Stephen Polk has a fascination with penguins.
“First and foremost, you can watch them for hours,” he said. “When you look at their ability to survive in the Antarctic, I just think they’re amazing creatures. But their whole world is changing … they’re vulnerable now.”
Polk and his wife, Bobbi, are donating $10 million toward the development of The Polk Family Penguin Conservation Center at the Detroit Zoo. It will replace the existing penguin house that was built in 1967.
“This project and the Polk’s generous support will be truly transformational for the zoo and for our community,” Detroit Zoo Executive Director Ron Kagan said in a statement Wednesday. “We are thrilled to be able to move forward with our plans for an amazing place for our penguins that is centered on conservation and will be an extraordinary and unique experience for our guests.”
Polk, who lives in Bloomfield Hills, is the former chairman and CEO of the R.L. Polk Company and vice chair of the Detroit Zoological Society board. He traveled with Kagan to Antarctica earlier this year.
Part of the design for the new penguin house will capture the harsh elements of Antarctica. The facility will feature 4-D effects, such as arctic blasts, rough waves and snow, and include other physical elements such as ice crevasses. The entry plaza will include a water feature that will be a splash area in the summer and skating rink in the winter.
Polk has a bachelor of science in biology and met his wife at Northern Michigan University in Marquette. He was attending graduate school and she was earning a nursing degree. They both enjoy cold weather, and they both love nature — especially when it comes to the zoo.
“Bobbi won’t go into the reptile house, but lemurs are always high on the list,” he said about their favorite attractions. “She loves the giraffes.”
The Polks have been supporters of the zoo for over three decades. Stephen Polk said he admires how Kagan looks out for the welfare of the animals — such as when he decided several years ago to move the elephants to another zoo so they would have more space to roam.
“The zoo is very conscious of animal welfare,” Polk said. “Some animals are stimulated in a positive way from interaction with people, and these exhibits are laid out with the human experience in mind. But everything is done to create a positive environment for the animals.”
The new penguin house will be a 24,000-square-foot facility and house up to 80 penguins. Visitors will have a front-row seat as the birds dive and soar through a chilled 310,000-gallon, 25-foot-deep aquatic area.
That feature will allow visitors to see penguins as they deep-water dive — something than cannot be seen anywhere else, not even in nature.

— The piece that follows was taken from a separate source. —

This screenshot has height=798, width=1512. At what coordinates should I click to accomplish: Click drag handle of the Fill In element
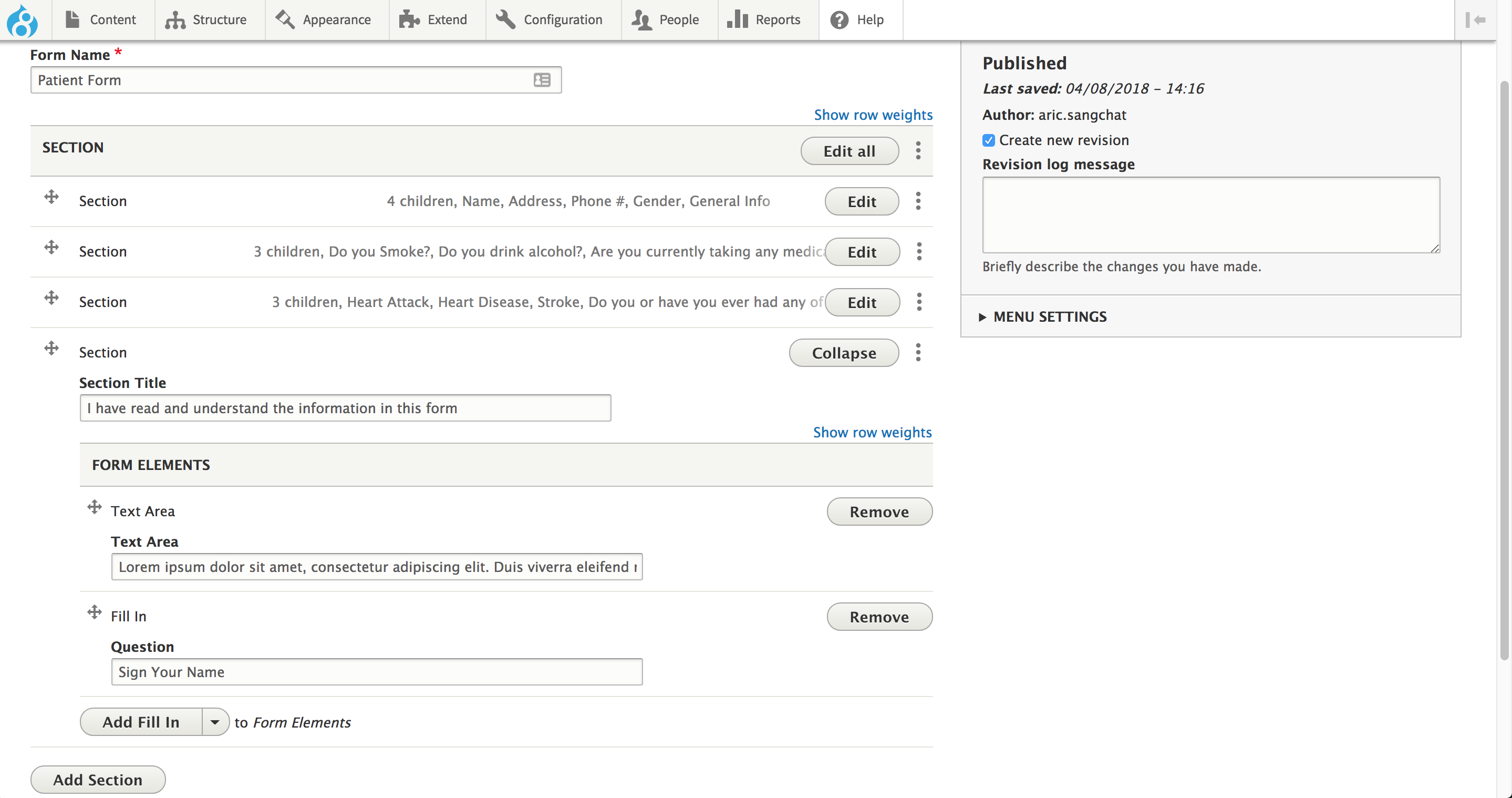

It will be built on a 2.1-acre site near the entrance and open in 2015. Kagan said he anticipates the exhibit, which will cost about $21 million, will draw an additional 100,000 visitors to the zoo and have an economic impact of more than $3 million per year. Still undetermined is how the zoo will use the existing penguin house.
Polk expects the new exhibit will entertain visitors and serve as a teaching tool in terms of how climate change is affecting the Antarctic. He anticipates it will be the finest penguin exhibit in the world.
“I think the zoo has positioned itself so well,” he said. “We’re getting support from the tri-county area and it’s one of the best attended exhibits in state. It is an enormous asset in southeast Michigan.”